Add these five methods into your arm routine to start swelling your tris.
The man who wants bigger triceps cannot live on pressdowns alone.
Too often, we see guys in the gym—and maybe you’re one of them—working their triceps to death at the cable pressdown station. Ten sets, 15 sets… whatever it takes to get them sore. But the pressdown-happy masses don’t seem to realize that pressdowns only emphasize the lateral (outer) head of the triceps. So if that’s all you do, you’ll fail to develop the other two heads of your triceps muscles, and you’ll never get the kind of growth you’re hoping for.
There are other versions of this favorite you can use (plus a few exercises and techniques you’re probably neglecting) that will help your cause. Here, you’ll find a comprehensive plan—boiled down into five tips—that can help you build balanced, thick triceps in no time flat.
1. Push it
If you must do pressdowns, at least do them properly. Too many guys hold the bar like motorcycle handlebars. This causes you to push with your fingers, which not only places stress on your hands and wrist (as the wrists often extend back) but also reduces the amount of force you can apply to the bar.
The key: Push with the heels of your palms. You’ll know you have this technique down when you don’t even have to wrap your fingers around the bar. You’ll also realize how much more weight you can do on pressdowns, and greater overload equals—yep—more triceps growth.
2. Pull it
The flipside to the above advice is to literally do just that—flip your grip and take an underhand grip to pull the weight down when doing triceps pressdowns. While the overhand version places the greatest stress on the lateral triceps head, the underhand version better stresses the oft-neglected medial head. Since the only way to maximize overall triceps mass is to maximize the mass of all three triceps heads, you need to devote time to the medial head as well. Try the reverse-grip pressdown using an EZ-bar attachment with a rotating collar, which will remove the stress form your wrists.
3. Angle it
Every guy that’s put in any effort to build up his tris is familiar with the lying triceps extension, or what is known to hardcore bodybuilders as skullcrushers. Most guys probably just grab the bar and head over to the flat bench. But when’s the last time you did them on an incline—or, even crazier, on a decline? Changing the angle of this exercise effectively changes the triceps head that’s stressed.
The more the arms are placed in front of the body and overhead, the more the long head is emphasized. When you do skullcrushers on a flat bench, the arms are perpendicular to the body, and so both the long head and lateral head are fairly equally involved, with even a good bit of involvement from the medial head. When you do them on an incline bench, the arms move more overhead, which places greater emphasis on the long head. And when you do them on a decline bench, the arms move down more towards the sides of the body, similar to a triceps pressdown. This places more stress on the lateral head than the long head, with some help from the medial head at the top of the rep.
4. Band it
You probably know that using bands or chains is a great way to increase muscle strength and power. They’re great workout tools because of what is known as linear variable resistance, which means the resistance increases as does the range of motion of the exercise. So why not put them to work in your quest for bigger triceps? Using bands or chains on the close-grip bench press is a fantastic way to maximize triceps involvement.

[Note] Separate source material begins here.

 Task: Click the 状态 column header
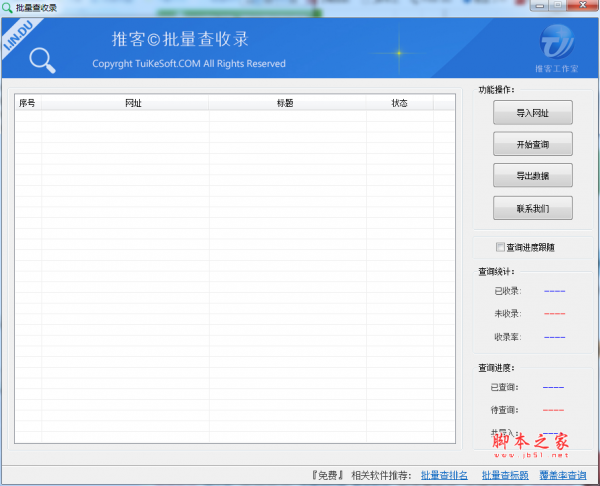399,103
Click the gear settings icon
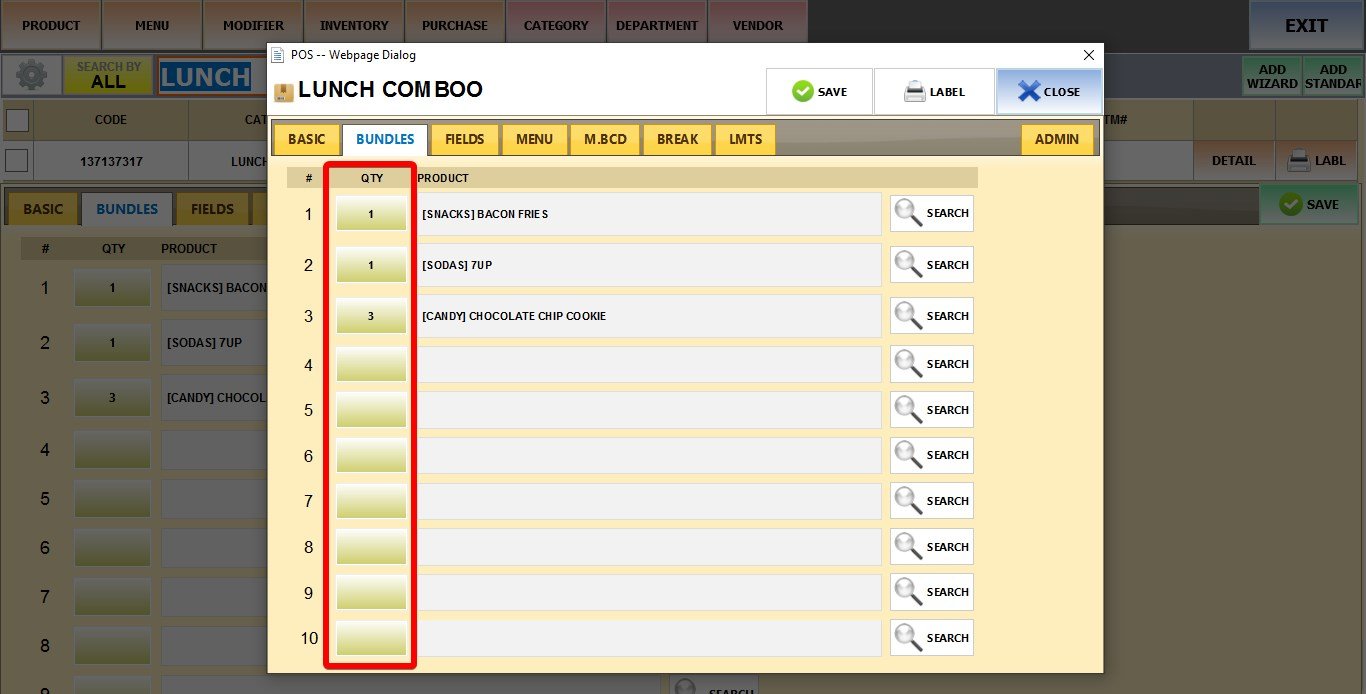The height and width of the screenshot is (694, 1366). 31,76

Since the close-grip bench press is a multi-joint exercise, you are able to maximize the amount of stress you place on the triceps (more weight = more growth). When you press the bar off your chest during the close-grip bench press the triceps involvement increases the higher the bar moves. Since bands and chains increase the resistance as the range of motion increases, using them on the close-grip bench press places maximal stress on the triceps, while minimizing the stress on the chest and delts, which are used in the lower half of the range of motion.
5. Drop it
The Weider Principle known as drop sets is an intensity technique that can be applied to any of the exercises above to push your triceps growth beyond that possible with straight sets. To do a drop set, you simply take a set to failure, and then immediately reduce the weight and continue the set to failure again. This can be done one, two, three, or as many times as you want to punish your triceps.
Research performed by the Weider Research Group discovered that the optimal weight to drop on each drop set is 20—30% of the original weight. We suggest you only do drop sets on the last set or two of each exercise to prevent overtraining. Drop sets work to boost muscle growth by taking the muscle to the point beyond muscle failure. This can help to increase growth hormone release, which stimulates muscle growth.